Aucun autre cinéma n’a peut-être autant épousé la réalité sociale et politique d’un pays que le cinéma italien. Au point qu’on peut lire l’histoire de l’Italie à travers les films : fascisme, ruines de l’après-guerre, « miracle italien », années de plomb, chaque fois les cinéastes ont su faire coïncider esthétique et histoire en déclinant le mot « réalisme » sous toutes ses formes. Leur réalisme, leur rapport à la réalité objective, expriment le drame de l’homme universel confronté aux forces sociales et historiques qui le dépassent et sur lesquelles il tente désespérément d’avoir prise. « Nous voulions changer le monde et c’est le monde qui nous a changés » s’écrie un des protagonistes de Nous nous sommes tant aimés d’Ettore Scola.
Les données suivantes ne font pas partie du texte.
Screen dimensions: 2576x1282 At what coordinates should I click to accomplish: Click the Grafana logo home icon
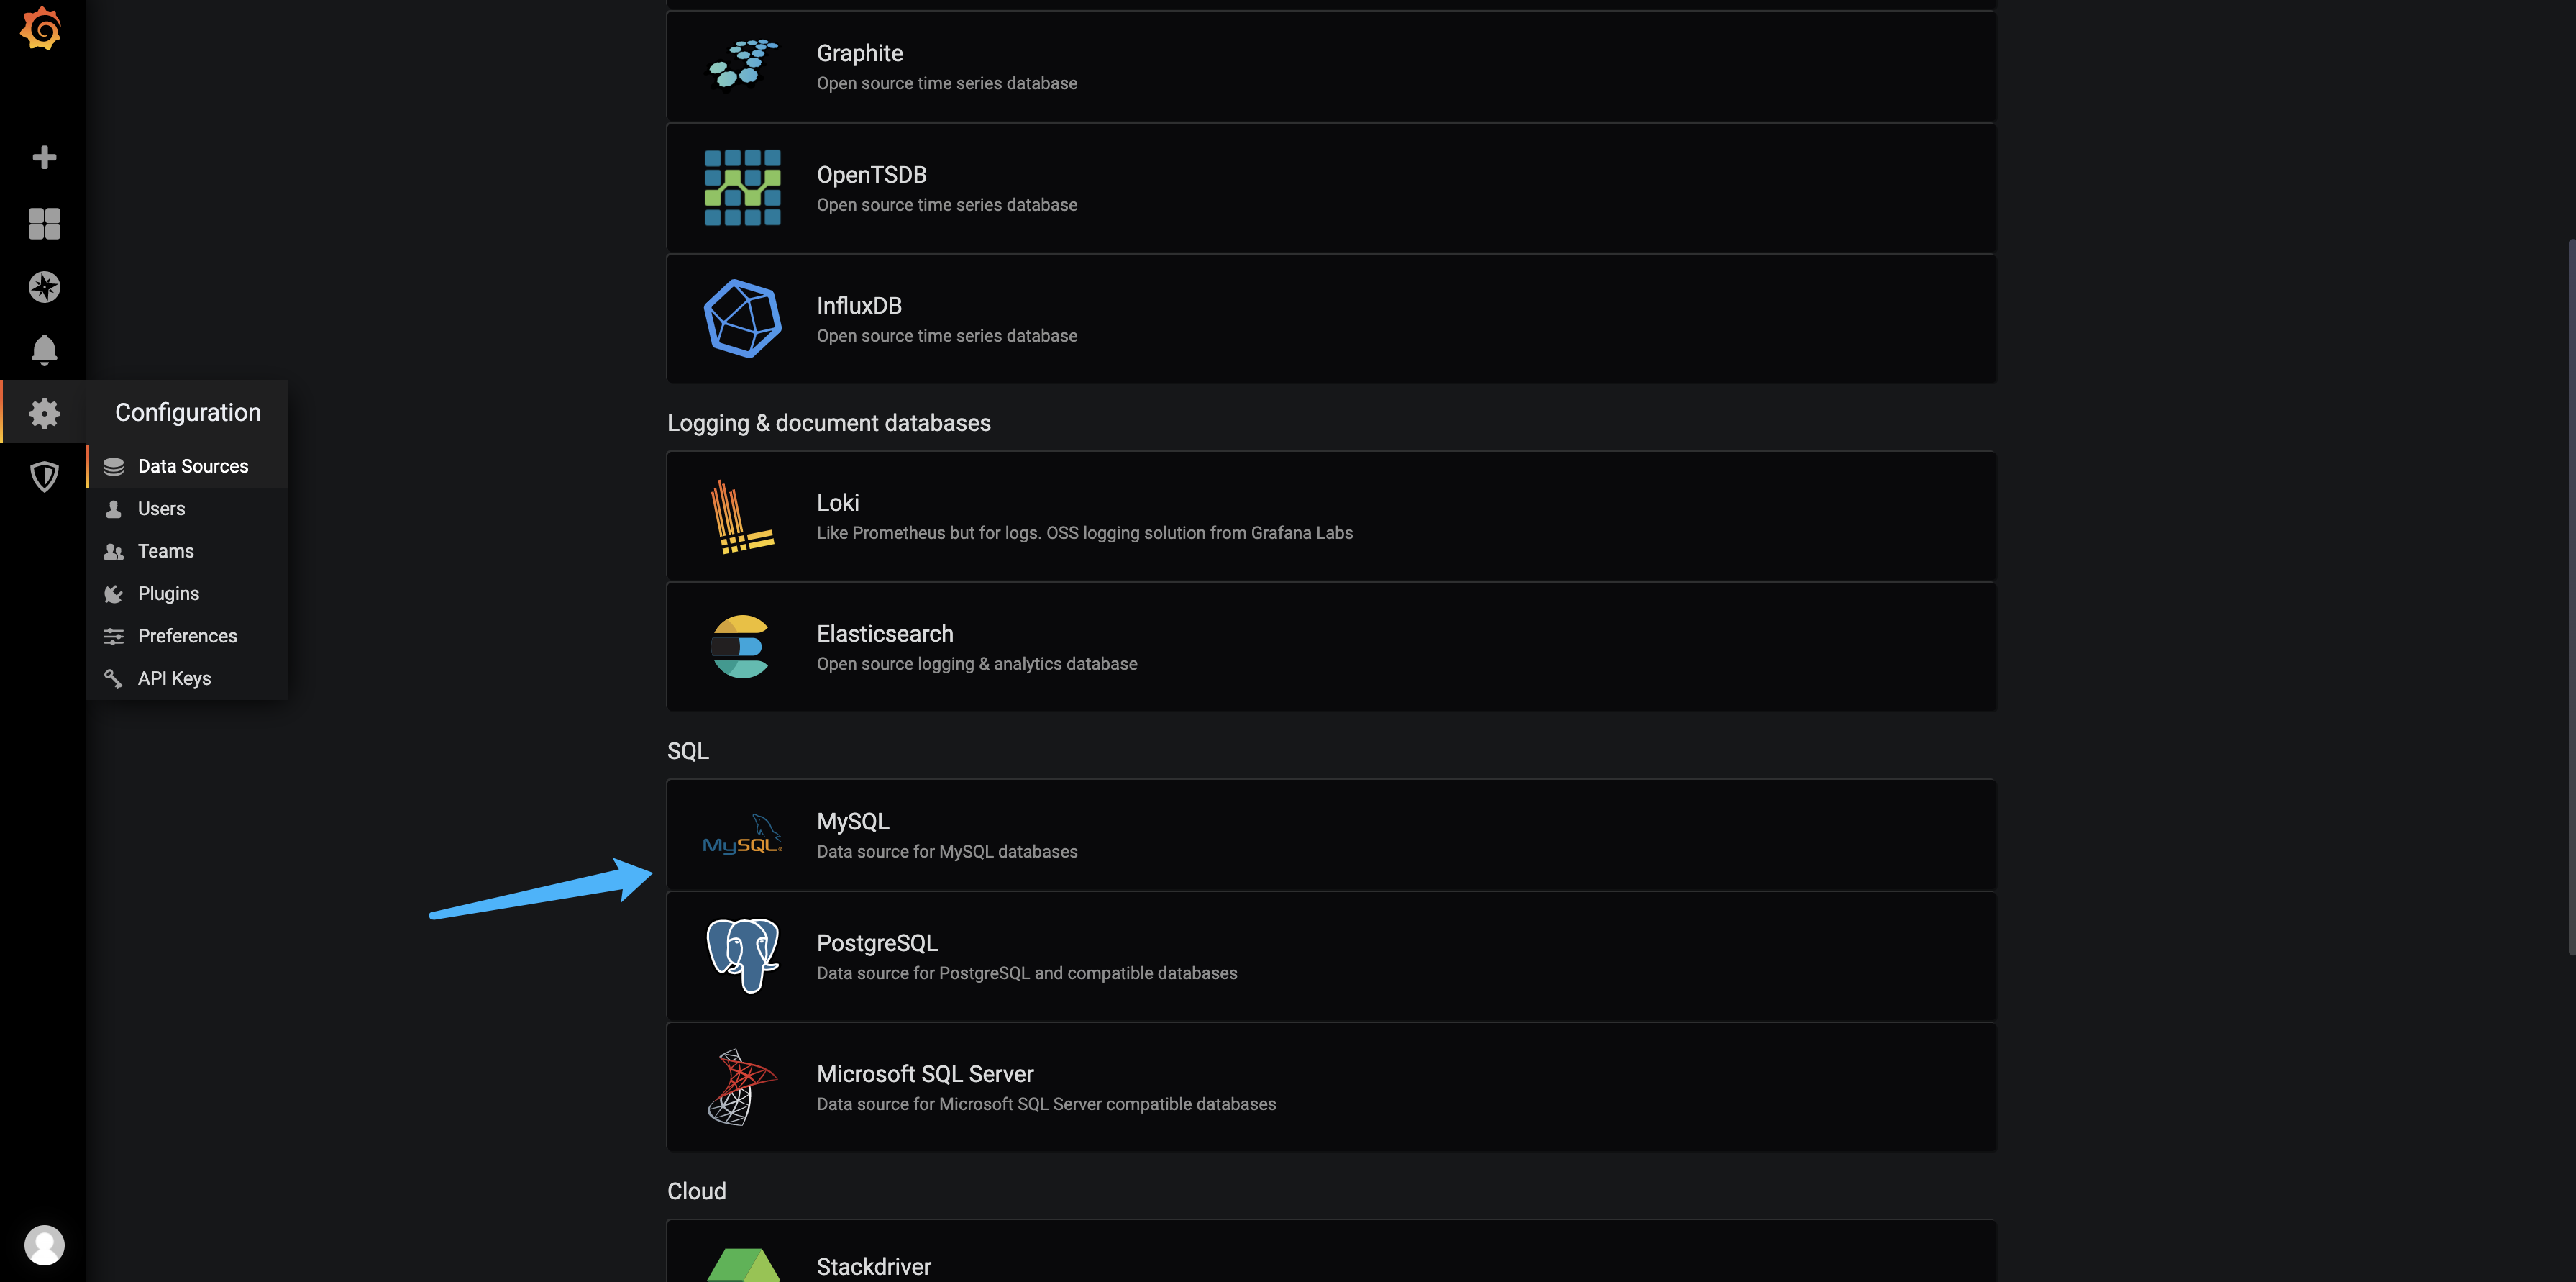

Constat d’échec et une possible explication à la mise en crise du cinéma italien par la télévision berlusconienne.
Néoréalisme (Roberto Rossellini et Vittorio de Sica) : la vie quotidienne des gens s’invite sur les écrans, au point qu’on remplace parfois les acteurs par des amateurs jouant leur propre rôle social (pêcheurs, ouvriers, mendiants...). Plus qu’un nouveau style, c’est toute une philosophie politique qu’on va mettre en scène.
Réalisme onirique (Federico Fellini) : le premier à constater les limites du néoréalisme de ses débuts, il exprime la réalité par des allégories en plongeant dans l’inconscient et le souvenir. Fasciné par le regard de l’innocence et de l’enfance face à la corruption du monde.
Réalisme psychologique (Michelangelo Antonioni) : comme le théâtre de l’absurde dont il est contemporain, il exprime l’incommunicabilité entre les êtres. L’art populaire par excellence qu’est le cinéma chargé d’exprimer l’enfermement en soi !
Réalisme historique (Luchino Visconti) : compagnon de route du Parti communiste, ce grand aristocrate réfléchit sur l’histoire européenne au moyen de grandes fresques luxueuses. Sa grande leçon exprimée par le personnage d’Alain Delon dans Le Guépard : « Il faut que tout change pour que rien ne change ! »
Réalisme satirique : Comédie à l’Italienne (Mario Monicelli, Dino Risi, Ettore Scola) : tourner en dérision les problèmes sociaux ou personnels. Les destins individuels, parfois pitoyables, expriment toutes les contradictions d’une Italie qui se met à distance d’elle-même pour mieux dénoncer ses travers collectifs ou individuels.
Réalisme social et politique (Francesco Rosi et Elio Petri) : une spécialité italienne ! Francesco Rossi dénonce le terrorisme et ses soutiens politiques, le passé mussolinien, l’influence de la maffia dans la politique etc. Au centre de tout : l’homme. Un cinéma profondément politique qui se veut humaniste.
Pas de cinéma sans...images ! A chacune de ses conférences, Bruno Streiff présentera et commentera de nombreux extraits de films.